In den vergangenen Jahren haben Hedgefonds viel von ihrem Glamour verloren. Ihre Renditen konnten nicht mehr so überzeugen wie die der Aktienfonds. Lothar Eller, unabhängiger Finanzberater zeigt sich skeptisch: „Hedgefonds-Strategien funktionieren eine Zeit lang und dann nicht mehr. Ich kann sie nicht empfehlen.“
Auch die Investition in Dachfonds kommt für ihn nicht infrage: „Abgesehen von den Risiken sind die Gebühren viel zu hoch. Sie reduzieren eine möglich Rendite erheblich.“ Gewinne ließen sich vor allem in der jüngsten Vergangenheit besonders gut mit der Anlage in Aktien erzielen. So stieg der Aktienindex SP 500 im vergangenen Jahr um 24 Prozent. Der HFRX hingegen legte nur um magere 5,5 Prozent zu. Peter Hieber kommentiert die Resultate: „Hedgefonds-Manager – ihrem Ruf nach die absoluten Profis der Finanzwelt – nahmen bisher für sich in Anspruch, die Märkte in allen Lagen schlagen zu können. Dafür kassieren sie hohe Fondsgebühren. Doch offensichtlich sind die früheren Stars ihre fürstlichen Gehälter nicht mehr wert.“
Strengere Regeln auferlegt
Und in der Tat meldet die Wirtschaftswebsite Quartz, dass die Angestellten der „Heuschrecken“ in diesem Jahr durchschnittlich 55 Prozent weniger Boni auf ihren Abrechnungen finden. Das dürfte am schlechten Abschneiden der Fonds liegen. Dann fällt die Gewinnbeteiligung entsprechend mager aus. Daran dürfte sich sobald auch nichts ändern. Denn Hedgefonds dürften kaum auf eine rosige Zukunft hoffen. So wird sich in Zukunft die strengere Reglementierung in den USA auswirken. Ab 2015 sollen für institutionelle Hedgefonds-Investitionen schärfere Vorschriften gelten. Auch in Deutschland stehen die Hedgefonds unter strenger Beobachtung. Gehören sie doch wie Private-Equity-Firmen und Geldmarktfonds zu den sogenannten Schattenbanken. Sie kaufen den normalen Banken faule Kredite ab, in der Hoffnung, dass die Gläubiger doch noch zahlen werden. Die Geldinstitute können so den strengen Eigenkapitalvorschriften schneller entsprechen, die Risiken aus ihren Bilanzen verschwinden. Im Finanzsystem sind sie aber immer noch enthalten.

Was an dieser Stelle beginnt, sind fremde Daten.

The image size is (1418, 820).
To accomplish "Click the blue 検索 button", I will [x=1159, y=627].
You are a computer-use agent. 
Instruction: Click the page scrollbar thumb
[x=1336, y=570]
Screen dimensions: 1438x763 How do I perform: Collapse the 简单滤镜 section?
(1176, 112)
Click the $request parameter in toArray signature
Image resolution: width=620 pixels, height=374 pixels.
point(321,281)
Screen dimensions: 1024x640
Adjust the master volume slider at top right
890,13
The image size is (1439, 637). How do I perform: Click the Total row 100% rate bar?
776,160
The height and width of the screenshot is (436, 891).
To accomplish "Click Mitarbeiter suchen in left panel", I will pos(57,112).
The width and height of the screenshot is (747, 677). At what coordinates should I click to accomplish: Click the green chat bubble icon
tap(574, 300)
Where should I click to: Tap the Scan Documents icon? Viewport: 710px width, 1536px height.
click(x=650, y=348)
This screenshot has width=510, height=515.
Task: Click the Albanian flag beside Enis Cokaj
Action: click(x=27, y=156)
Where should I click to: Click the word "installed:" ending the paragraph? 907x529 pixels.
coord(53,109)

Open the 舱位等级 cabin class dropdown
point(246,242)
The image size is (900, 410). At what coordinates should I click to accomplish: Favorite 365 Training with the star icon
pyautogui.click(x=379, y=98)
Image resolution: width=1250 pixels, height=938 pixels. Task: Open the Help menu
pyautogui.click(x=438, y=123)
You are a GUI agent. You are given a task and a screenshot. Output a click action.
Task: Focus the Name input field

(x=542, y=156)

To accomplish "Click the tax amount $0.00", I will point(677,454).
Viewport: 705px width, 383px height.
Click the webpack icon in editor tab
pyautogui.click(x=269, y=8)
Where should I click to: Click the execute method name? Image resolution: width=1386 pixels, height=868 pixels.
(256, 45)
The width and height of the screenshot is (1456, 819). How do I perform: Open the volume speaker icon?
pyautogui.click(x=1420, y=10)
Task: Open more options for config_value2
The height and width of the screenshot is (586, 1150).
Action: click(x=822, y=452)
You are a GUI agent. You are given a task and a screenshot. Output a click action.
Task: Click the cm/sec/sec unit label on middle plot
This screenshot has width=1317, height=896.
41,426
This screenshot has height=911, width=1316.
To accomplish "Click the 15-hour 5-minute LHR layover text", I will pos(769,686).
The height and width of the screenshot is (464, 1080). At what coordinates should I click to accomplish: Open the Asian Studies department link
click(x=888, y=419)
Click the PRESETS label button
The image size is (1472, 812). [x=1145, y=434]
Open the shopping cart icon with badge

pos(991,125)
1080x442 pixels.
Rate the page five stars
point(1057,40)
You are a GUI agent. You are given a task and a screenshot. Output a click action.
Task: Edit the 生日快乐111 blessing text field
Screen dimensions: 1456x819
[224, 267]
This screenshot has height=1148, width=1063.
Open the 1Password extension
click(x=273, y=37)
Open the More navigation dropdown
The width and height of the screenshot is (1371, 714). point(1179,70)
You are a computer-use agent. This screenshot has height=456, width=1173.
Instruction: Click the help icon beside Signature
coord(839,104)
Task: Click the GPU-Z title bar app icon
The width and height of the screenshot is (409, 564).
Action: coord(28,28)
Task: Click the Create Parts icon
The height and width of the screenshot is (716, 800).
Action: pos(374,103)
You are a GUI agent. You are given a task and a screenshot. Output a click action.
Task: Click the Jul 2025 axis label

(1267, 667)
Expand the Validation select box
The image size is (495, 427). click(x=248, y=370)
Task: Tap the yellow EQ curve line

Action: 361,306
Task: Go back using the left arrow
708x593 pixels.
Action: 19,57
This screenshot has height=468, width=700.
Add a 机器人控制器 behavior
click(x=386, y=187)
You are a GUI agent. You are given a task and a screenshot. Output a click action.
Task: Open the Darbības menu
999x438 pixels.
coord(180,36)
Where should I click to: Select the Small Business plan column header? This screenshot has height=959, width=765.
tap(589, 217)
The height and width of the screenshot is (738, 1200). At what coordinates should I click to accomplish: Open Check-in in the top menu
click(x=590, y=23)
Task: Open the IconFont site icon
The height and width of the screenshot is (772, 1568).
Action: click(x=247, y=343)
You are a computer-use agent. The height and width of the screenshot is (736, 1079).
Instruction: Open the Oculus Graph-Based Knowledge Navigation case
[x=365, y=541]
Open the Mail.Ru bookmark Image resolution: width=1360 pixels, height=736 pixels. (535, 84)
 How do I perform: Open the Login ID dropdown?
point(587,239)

In China wachsen Geldmarktfonds mit atemberaubendem Tempo. Kein Wunder, zahlen sie doch sehr viel höhere Zinsen als die normalen Banken. Diese Entwicklungen rufen die Aufsichtsbehörden weltweit auf den Plan. Auch BaFin-Chefin Elke König fordert strengere Regeln. In der aktuellen Entwicklung sieht sie eine Gefahr für das ganze Finanzsystem.
Unabhängige Berater wie Eller und Hieber würden ihren Kunden Hedgefonds nicht empfehlen. Sie sind mit enormen Risiken behaftet, undurchsichtig und teuer. Die Experten setzen mehr auf lukrative und preiswerte ETF-Strategien. Von den alten Legenden lassen sie sich nicht beeinflussen. Sie sind Geschichte.